El urbanismo como ciencia social tiene una relación muy directa con la razón, con la racionalidad. En la medida en que a su través se ordena racionalmente el uso del suelo, podemos afirmar que la razón está inscrita indeleblemente en su historia y conformación. Sin embargo, en cuanto proyectamos el urbanismo sobre el Estado social y democrático de Derecho, resulta que la razón ha de completarse con la mejora de las condiciones de vida de las personas.
Es decir, el urbanismo es una ciencia social que estudia el uso del suelo desde la razón y el humanismo. En efecto, la racionalidad es un principio general que sirve de canon de actuación para el desarrollo de las políticas públicas y para el ejercicio de las potestades públicas que ayuda sobremanera, en el urbanismo especialmente, a calibrar y medir de acuerdo a cánones de objetividad y proporcionalidad , el ejercicio de las potestades discrecionales, potestades que sobrevuelan y se posan sobre el proceloso mundo del urbanismo dando lugar en ocasiones a supuestos de arbitrariedad precisamente por la huida de la racionalidad inherente a cualquier sector de las ciencias sociales en el marco de un sistema democrático.
De los principios del preámbulo de la Carta Magna, destacaría la referencia al “orden económico y social justo” y “el progreso de (…) la economía para asegurar a todos una digna calidad de vida”. He aquí, pues, dos marcos, dos ámbitos por los que el urbanismo debe discurrir: consideración social por un lado y, por otro, calidad de vida de las personas. Parámetros que ya nos auguran cuáles van a ser los derroteros por los que habrá de discurrir el urbanismo constitucional, el urbanismo social y, si así se puede decir, la dimensión ética del urbanismo.

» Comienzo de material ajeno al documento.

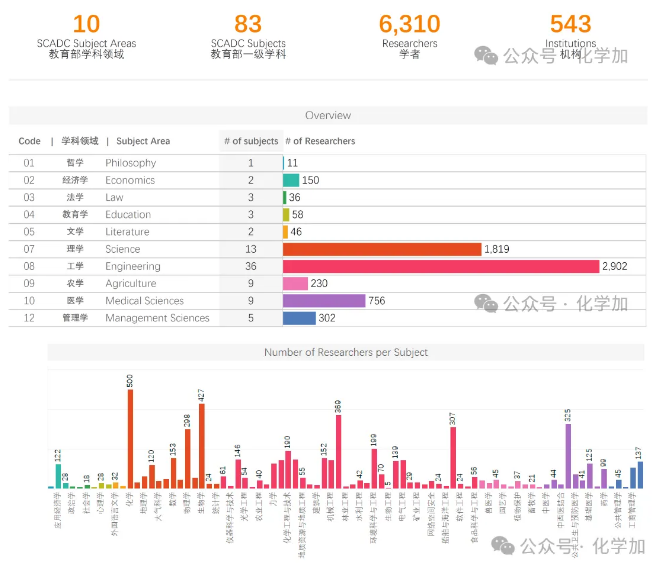Click the tallest orange bar labeled 500
The height and width of the screenshot is (566, 663).
(x=130, y=437)

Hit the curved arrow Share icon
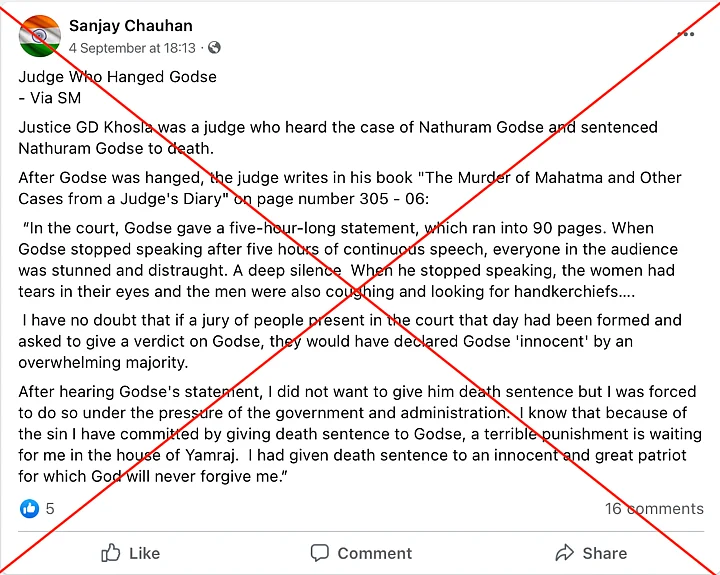[565, 553]
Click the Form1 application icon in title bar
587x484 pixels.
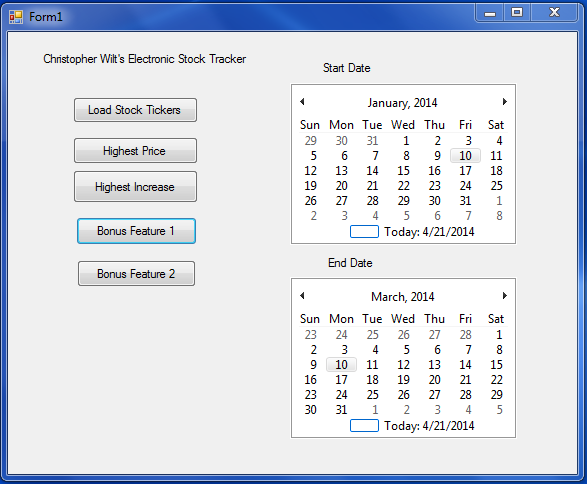16,17
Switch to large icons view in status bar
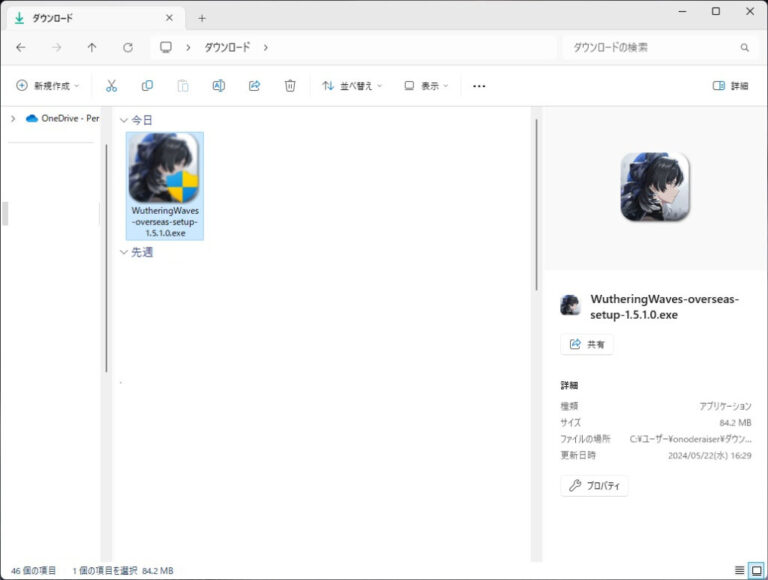768x580 pixels. [x=757, y=570]
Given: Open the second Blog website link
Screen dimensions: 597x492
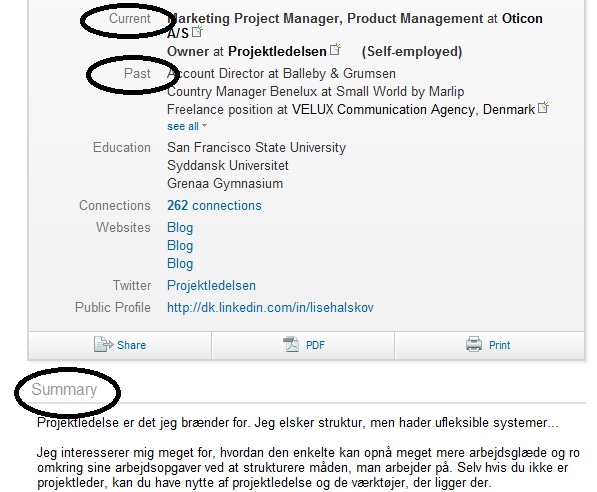Looking at the screenshot, I should point(180,245).
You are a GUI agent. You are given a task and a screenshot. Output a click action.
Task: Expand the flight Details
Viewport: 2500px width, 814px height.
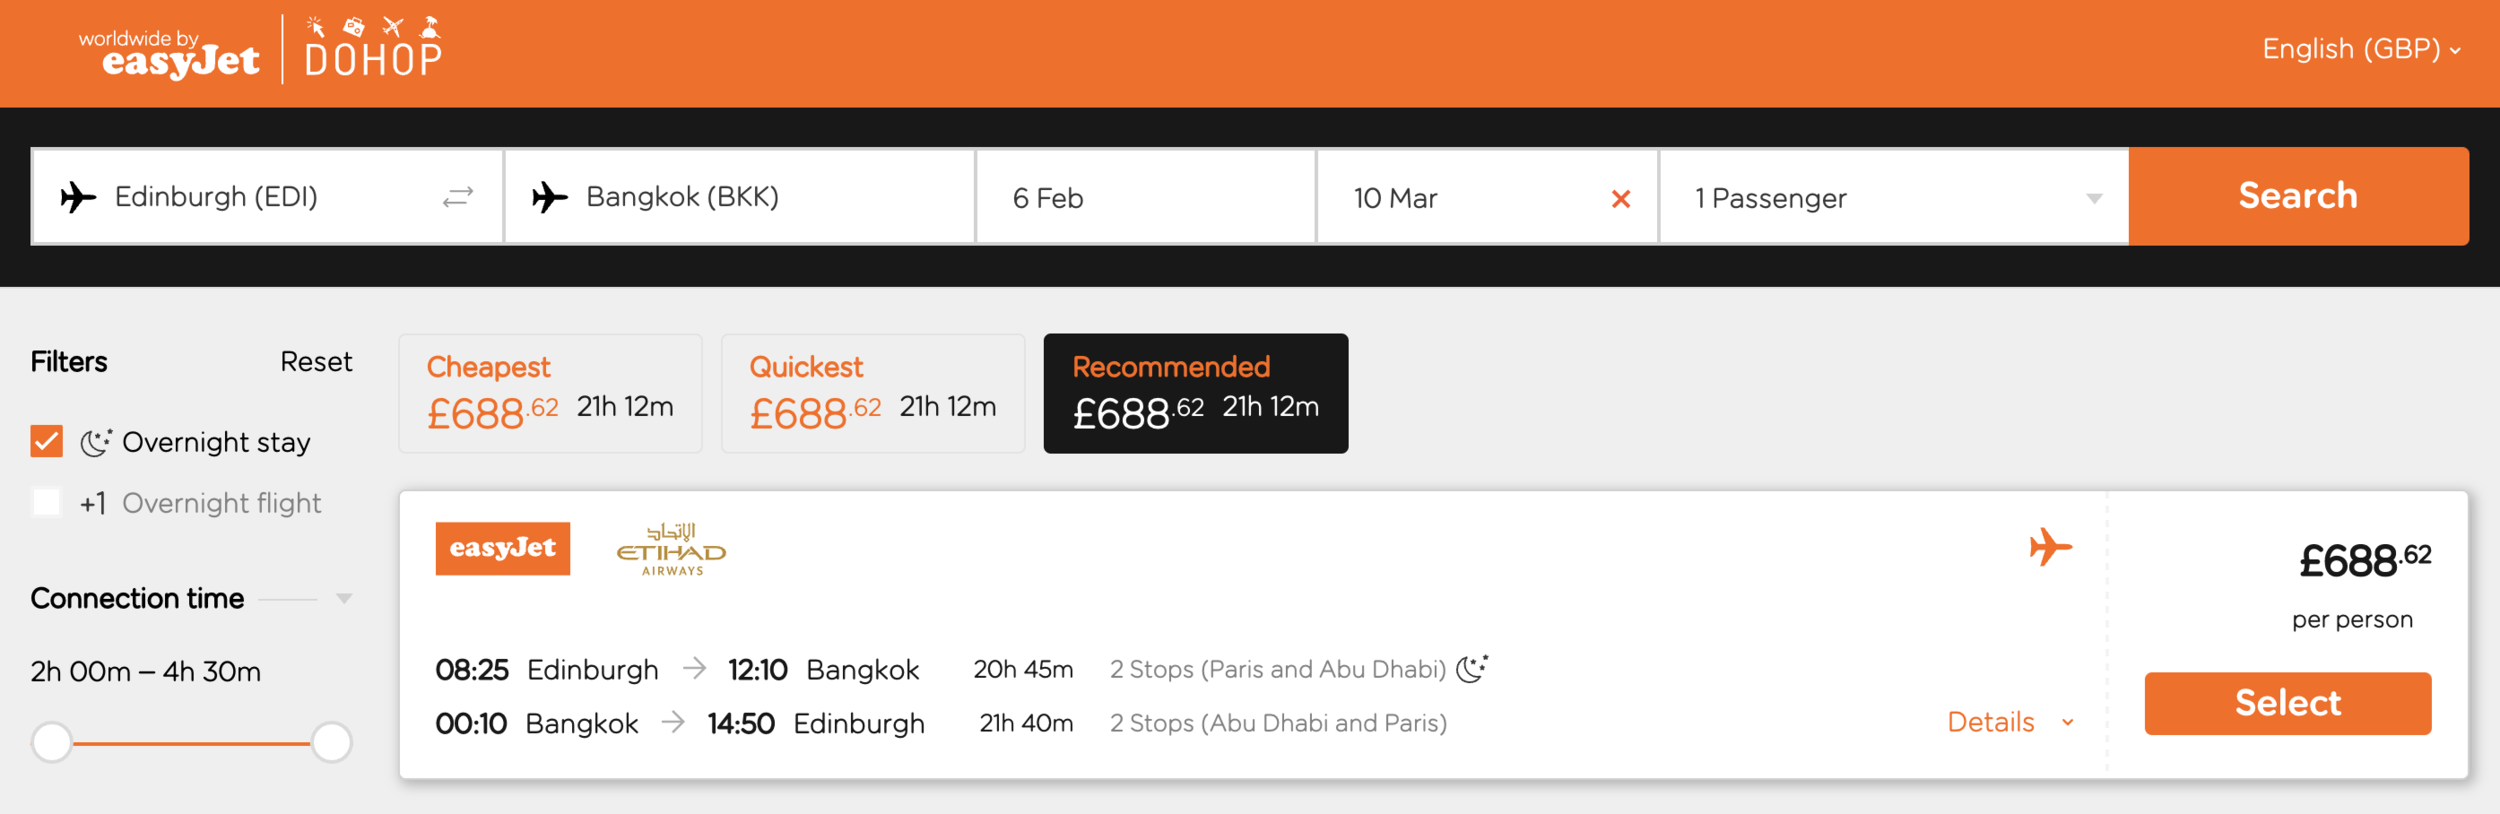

En efecto, el aspecto social en el ejercicio de los derechos fundamentales en general, y en el de propiedad en particular, se deriva del preámbulo de la Constitución, de la realización de una economía que asegure a todos una digna calidad de vida. El artículo 33.1 constitucional es un buen ejemplo de ello. Como quiera que el proceso urbanizador se conecta con la economía, su funcionamiento también debe estar presidido por esta directriz constitucional de tanta relevancia como es la digna calidad de vida de los ciudadanos. De lo contrario, en uno u otro sentido terminaría prevaleciendo esa especie tan peligrosa del pensamiento único que hoy está resquebrajando todo lo que se encuentra a su paso, sea para eliminar lo individual sea para exaltarlo hasta el paroxismo. De ahí la relevancia de la búsqueda de equilibrio entre el interés general y los interés o derechos individuales.
Derivación necesaria de estos dos parámetros constitucionales es el artículo 1 de nuestra Carta Magna en el que se expresan dos de los valores superiores del ordenamiento jurídico como son la libertad y la igualdad. También, desde la perspectiva de la función constitucional de los poderes públicos, no podemos olvidar que éstos, artículo 9.2 de nuestra Ley Fundamental, tienen la obligación de promover las condiciones para que la libertad y la igualdad del individuo y de los grupos en que se integra sean reales y efectivas y remover los obstáculos que impidan su plenitud, así como facilitar la participación. En el mismo sentido, el artículo 10.1 constitucional señala solemnemente que la dignidad de la persona es fundamento del orden político y de la paz social. Los poderes públicos, también en materia urbanística, han de promover las condiciones para que el uso del suelo sea un marco adecuado para el desarrollo libre y solidario de los derechos de los ciudadanos.
El urbanismo, pues, tiene un compromiso constitucional con la razón y con la mejora de las condiciones de vida de las personas. Por eso, el urbanismo constitucional ha de apoyarse sobre esa razón humana desde la que se construye ese concepto de libertad solidaria, hoy tan relevante como preterido.